Even after handing over of these airports to the private people, and, even when their income has gone up, there is no development at all. I would like to request the hon. Minister to look into this matter. With these words, I support the Bill. Thank you.
THE VICE-CHAIRMAN (PROF. P.J. KURIEN): Thank you for being specific and short. That is the best way. Now, Shri Sanjay Raut.
SHRI SANJAY RAUT (MAHARASHTRA): Sir, I will not take much time of the House because my colleagues Shri Ajay Maroo and Shri Bagrodiaji have already made important points during their speeches. But I would like to bring to the notice of the hon. Minister some facts. Sir, I have read the Statement of Objects and Reasons of the proposed Aircraft (Amendment) Bill, 2006. While the objective seems to be laudable on paper, in reality, the Bill provides for more concentration of power with the Director General of Civil Aviation. Sir, the present working conditions of the Office of Director General of Civil Aviation are shocking. The Office of the Director General of Civil Aviation is under-staffed; appropriate posts are not filled up; computerisation is zero, and, end-users including the national carriers, Air India and Indian Airlines, now owned by the National Aviation Company of India Limited are left to the mercy of highhanded officials of DGCA.
Sir, if you visit the office of DGCA, it is like a fish-market. I will not blame that there is corruption or inefficiency but there is some problem that you have to rectify or clear. Sir, I have seen many times that papers are filed in a primitive method and there is no security whatsoever.

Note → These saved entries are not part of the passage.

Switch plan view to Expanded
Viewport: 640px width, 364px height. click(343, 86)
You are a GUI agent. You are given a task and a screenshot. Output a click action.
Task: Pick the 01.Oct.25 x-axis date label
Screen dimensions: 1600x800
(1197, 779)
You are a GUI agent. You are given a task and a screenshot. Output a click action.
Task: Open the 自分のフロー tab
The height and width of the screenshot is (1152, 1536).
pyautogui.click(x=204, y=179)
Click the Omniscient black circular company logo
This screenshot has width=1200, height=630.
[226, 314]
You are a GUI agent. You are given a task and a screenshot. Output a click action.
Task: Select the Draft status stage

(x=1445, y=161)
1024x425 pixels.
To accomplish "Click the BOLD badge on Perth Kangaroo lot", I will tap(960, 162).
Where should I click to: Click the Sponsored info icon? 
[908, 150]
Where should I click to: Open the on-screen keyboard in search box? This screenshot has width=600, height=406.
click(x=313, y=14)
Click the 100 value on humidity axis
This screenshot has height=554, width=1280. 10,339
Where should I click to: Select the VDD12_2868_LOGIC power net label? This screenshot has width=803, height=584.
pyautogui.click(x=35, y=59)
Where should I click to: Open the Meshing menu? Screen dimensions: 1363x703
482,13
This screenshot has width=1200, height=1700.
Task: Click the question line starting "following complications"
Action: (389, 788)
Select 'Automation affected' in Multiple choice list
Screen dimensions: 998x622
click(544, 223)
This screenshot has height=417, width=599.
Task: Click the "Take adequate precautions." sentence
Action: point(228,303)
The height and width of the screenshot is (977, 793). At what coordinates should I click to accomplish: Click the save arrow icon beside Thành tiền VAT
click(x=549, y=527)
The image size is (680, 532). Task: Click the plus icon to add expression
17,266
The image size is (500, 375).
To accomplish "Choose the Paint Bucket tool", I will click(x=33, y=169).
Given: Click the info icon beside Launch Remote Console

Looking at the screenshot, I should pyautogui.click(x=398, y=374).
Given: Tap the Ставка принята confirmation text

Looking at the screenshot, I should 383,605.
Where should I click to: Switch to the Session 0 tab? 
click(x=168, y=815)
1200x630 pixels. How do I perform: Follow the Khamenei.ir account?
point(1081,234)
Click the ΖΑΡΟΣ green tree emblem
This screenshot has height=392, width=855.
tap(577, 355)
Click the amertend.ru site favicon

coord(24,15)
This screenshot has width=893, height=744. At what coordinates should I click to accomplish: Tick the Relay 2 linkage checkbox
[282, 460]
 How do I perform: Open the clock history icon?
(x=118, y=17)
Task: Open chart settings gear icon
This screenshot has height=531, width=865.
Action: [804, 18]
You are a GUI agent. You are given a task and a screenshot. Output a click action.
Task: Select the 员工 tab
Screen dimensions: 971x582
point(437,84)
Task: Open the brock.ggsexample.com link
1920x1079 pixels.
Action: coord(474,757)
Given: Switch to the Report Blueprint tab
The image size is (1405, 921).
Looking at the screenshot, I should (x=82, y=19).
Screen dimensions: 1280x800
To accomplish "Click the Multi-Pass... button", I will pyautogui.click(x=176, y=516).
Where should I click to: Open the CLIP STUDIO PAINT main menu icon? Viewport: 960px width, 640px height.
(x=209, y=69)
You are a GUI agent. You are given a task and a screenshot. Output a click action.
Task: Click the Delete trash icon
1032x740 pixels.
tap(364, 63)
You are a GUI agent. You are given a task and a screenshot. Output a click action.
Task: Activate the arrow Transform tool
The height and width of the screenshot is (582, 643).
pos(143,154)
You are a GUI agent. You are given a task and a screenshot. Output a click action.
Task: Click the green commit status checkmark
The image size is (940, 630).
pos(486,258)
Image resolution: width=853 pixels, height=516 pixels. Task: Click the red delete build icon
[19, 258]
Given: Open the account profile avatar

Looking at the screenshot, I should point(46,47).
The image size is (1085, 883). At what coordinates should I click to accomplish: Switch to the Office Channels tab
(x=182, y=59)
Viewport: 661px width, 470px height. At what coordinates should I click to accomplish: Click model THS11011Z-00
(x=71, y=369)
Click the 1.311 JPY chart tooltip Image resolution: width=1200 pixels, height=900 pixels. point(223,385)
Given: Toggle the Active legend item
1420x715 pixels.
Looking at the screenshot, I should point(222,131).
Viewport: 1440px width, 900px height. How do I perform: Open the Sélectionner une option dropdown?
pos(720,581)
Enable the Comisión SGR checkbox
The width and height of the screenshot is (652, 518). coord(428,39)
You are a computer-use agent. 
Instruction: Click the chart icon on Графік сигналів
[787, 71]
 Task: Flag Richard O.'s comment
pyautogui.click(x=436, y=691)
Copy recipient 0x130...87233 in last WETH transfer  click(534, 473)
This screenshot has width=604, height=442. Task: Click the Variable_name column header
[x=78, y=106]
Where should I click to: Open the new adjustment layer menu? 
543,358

Sir, now I come to another point. I will not name any private airline or anybody. But, Sir, private airlines have access to all secrets and important documents of the office of DGCA. It is my observation, which is shocking. They also obtain waivers of safety standards and have scant regards for the rules and regulations, which is very serious. In the context when the existing set-up of the DGCA is weak, under- staffed, not having appropriate qualified technical manpower, the proposed amendments giving further powers to the Director General of Civil Aviation will not serve the purpose. It will rather make matters worse. I sincerely request the House to consider hiring of expert consultancy services, such as Tata Consultancy Services for streamlining the air-traffic management in the country, except for safety and security functions; the Government should actively consider setting up of a separate regulatory body on the lines of TRAI to make the Office of DGCA more efficient and functional in the interests of the end-users. With these few words, I conclude. Thank you.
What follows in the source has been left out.